Dose of caution: New antipsychotic meds produce muted benefits
The past decade has witnessed a wave of new medications to treat schizophrenia, a debilitating mental disorder that afflicts 1 in 100 people. Armed with results from their own studies, various pharmaceutical companies tout the new drugs, the so-called atypical antipsychotics, as superior to traditional antipsychotic drugs in the battle against schizophrenia.
However, it may be time to lower expectations for atypical antipsychotics. A new investigation, funded largely by the federal government, finds that treatment with any of three of these medications diminishes chronic schizophrenia symptoms only slightly more than a traditional antipsychotic drug does.

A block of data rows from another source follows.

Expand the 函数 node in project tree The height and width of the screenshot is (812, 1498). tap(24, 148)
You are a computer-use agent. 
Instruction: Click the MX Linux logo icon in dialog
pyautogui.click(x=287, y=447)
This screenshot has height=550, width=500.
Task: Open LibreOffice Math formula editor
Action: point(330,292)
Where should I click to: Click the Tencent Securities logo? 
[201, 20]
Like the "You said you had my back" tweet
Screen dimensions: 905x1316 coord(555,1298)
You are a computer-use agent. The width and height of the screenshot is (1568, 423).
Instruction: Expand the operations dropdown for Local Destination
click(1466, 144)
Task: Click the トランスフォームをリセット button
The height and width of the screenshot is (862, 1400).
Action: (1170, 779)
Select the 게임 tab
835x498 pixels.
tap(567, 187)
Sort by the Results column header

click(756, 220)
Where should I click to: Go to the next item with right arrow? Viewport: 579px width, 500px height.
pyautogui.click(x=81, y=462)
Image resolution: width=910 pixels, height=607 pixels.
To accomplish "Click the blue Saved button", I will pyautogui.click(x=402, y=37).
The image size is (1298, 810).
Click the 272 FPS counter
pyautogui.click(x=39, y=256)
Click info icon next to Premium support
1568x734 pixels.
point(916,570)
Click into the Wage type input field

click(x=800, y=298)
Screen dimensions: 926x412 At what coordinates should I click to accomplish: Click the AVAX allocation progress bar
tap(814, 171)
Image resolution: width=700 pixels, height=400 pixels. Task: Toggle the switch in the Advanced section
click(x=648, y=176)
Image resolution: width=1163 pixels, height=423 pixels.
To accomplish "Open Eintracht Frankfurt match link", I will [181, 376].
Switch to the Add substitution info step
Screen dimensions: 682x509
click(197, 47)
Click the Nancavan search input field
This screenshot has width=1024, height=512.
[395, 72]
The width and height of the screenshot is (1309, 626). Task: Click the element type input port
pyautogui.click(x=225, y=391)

Atypical antipsychotics work better than standard medications, but their advantage is relatively modest, at least for chronic schizophrenia, says study coauthor Jeffrey A. Lieberman, a psychiatrist at the University of North Carolina at Chapel Hill. Although atypical antipsychotics often induce a weight gain of 5 to 12 pounds, Lieberman adds, theyre much less likely than traditional antipsychotics to cause severe movement disorders.
The new investigation, led by psychiatrist Jan Volavka of the Nathan S. Kline Institute for Psychiatric Research in Orangeburg, N.Y., sharpens an ongoing debate among physicians about whether to prescribe atypical antipsychotics as a primary schizophrenia treatment. These drugs cost at least 10 times as much as traditional antipsychotic medications, such as haloperidol.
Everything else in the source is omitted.